Namun, setelah alam semesta mengalami berbagai perubahan besar, Leluhur Xia Ji memutuskan untuk mengikuti orang-orang dari Dunia Immortal, dan dia telah membubarkan Tujuh Pengadilan. Dewan Pengawas hanya ada dalam nama saja, dan Xia Sheng terpaksa kembali ke keluarga Xia.
“Tuan Muda, kecilkan suaramu. Tuan tidak akan bisa mendengarnya,” Paman Jiang dengan lembut memperingatkan.
Xia Sheng dengan jijik menggelengkan kepalanya. Sang patriark? Xia Yi tidak bisa lagi dianggap sebagai pemimpin keluarga Xia. Segala sesuatu di keluarga Xia diawasi oleh Leluhur Xia Ji sendiri. Xia Yi hanya bertanggung jawab atas dataran pasang surut ini, dan Xia Sheng juga ada di sini karena Xia Yi.
Ada kalanya Xia Sheng bertanya-tanya betapa indahnya hidupnya jika dia tidak ddilahirkan sebagai bajingan Xia Yi, melainkan sebagai Leluhur Xia Ji. Tentu saja, itu hanyalah lamunan.
Perubahan yang paling disesali Xia Sheng adalah dewan pengawas sudah tidak ada lagi. Jika dia masih menjadi pengawas sejati, dia tidak akan terjebak dalam kekacauan seperti itu. Namun, otoritas yang menggantikan dewan bukanlah sesuatu yang memenuhi syarat untuk berinteraksi dengan orang seperti Xia Sheng, dan bahkan ayahnya yang brengsek, Xia Yi, pun tidak memenuhi syarat.
“Mengapa jumlahnya sangat sedikit?” dia berteriak dengan tajam.
Xia Sheng dan Paman Jiang berbalik dan menatap seseorang yang bungkuk dengan kain hitam melilit mereka. Orang itu terbatuk beberapa kali dan menjawab dengan suara serak, “A-Aku akan melakukan yang terbaik-“
“Yang terbaik? Bulan ini hampir berakhir! Jika hanya ini yang ada, aku akan mengirimmu ke garis depan!”
Orang yang diselimuti kain hitam itu mengangguk berulang kali.
Xia Sheng mengerutkan kening. “Jangan membawa orang-orang yang tidak berharga seperti itu lagi. Sekilas saja sudah cukup untuk melihat bahwa mereka telah terluka parah, dan kekuatan tempur mereka bahkan tidak stabil. Tidak mungkin bagi orang seperti itu untuk mengumpulkan pirolit apa pun. Itu hanya membuang-buang energi.” .”

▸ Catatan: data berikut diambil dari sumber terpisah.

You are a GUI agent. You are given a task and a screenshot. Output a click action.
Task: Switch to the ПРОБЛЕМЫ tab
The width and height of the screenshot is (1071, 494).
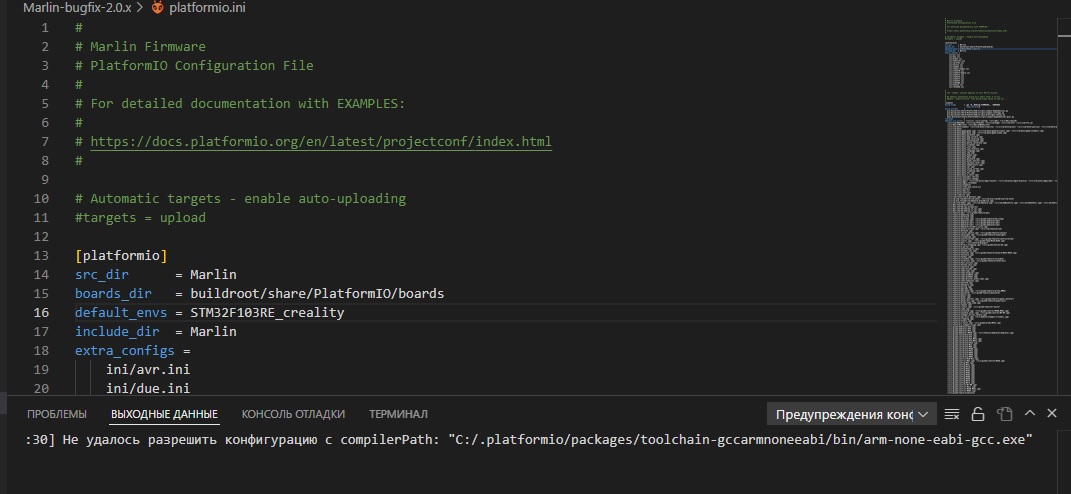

“Ya, Tuan Muda. Kami akan mengirimnya ke garis depan setelah bulan ini,” jawab Paman Jiang.
Hari lain berlalu. Saat langit semakin gelap, setiap orang secara otomatis membuat jarak antara mereka dan dataran pasang surut, dan mereka hampir semua kembali ke gubuk. Sangat sedikit orang yang tinggal di tepi Sungai Astral, dan mereka menatapnya dengan mata merah.
Orang yang diselimuti kain hitam berjalan menuju gubuk tertentu.
Tiba-tiba terdengar teriakan, dan banyak orang menoleh untuk melihat. Mereka melihat tubuh seseorang terbelah dua di dataran pasang surut di tepi Sungai Astral. Darah menodai tanah, dan bahkan air di dekatnya.
Itu adalah pemandangan yang membuat semua orang yang telah berpikir untuk tetap berada di dataran pasang surut menjadi gemetar ketakutan. Semuanya dengan cepat mundur dari jarak jauh.
Old Hei adalah salah satu dari orang-orang itu juga. Keberuntungannya cukup baik dalam beberapa hari terakhir, dan dia telah menangkap beberapa ikan, namun keadaan tidak berjalan sebaik yang dia harapkan. Setelah melihat seseorang terbunuh, dia tidak menjadi takut, malah semakin berani. Yang bisa dia pikirkan hanyalah wanita itu.
Dia menginginkannya. Meskipun dia menjadi jelek, dia dulunya benar-benar menakjubkan, dan dia memimpikannya. Tidak peduli apa, dia ingin mencicipinya setidaknya sekali.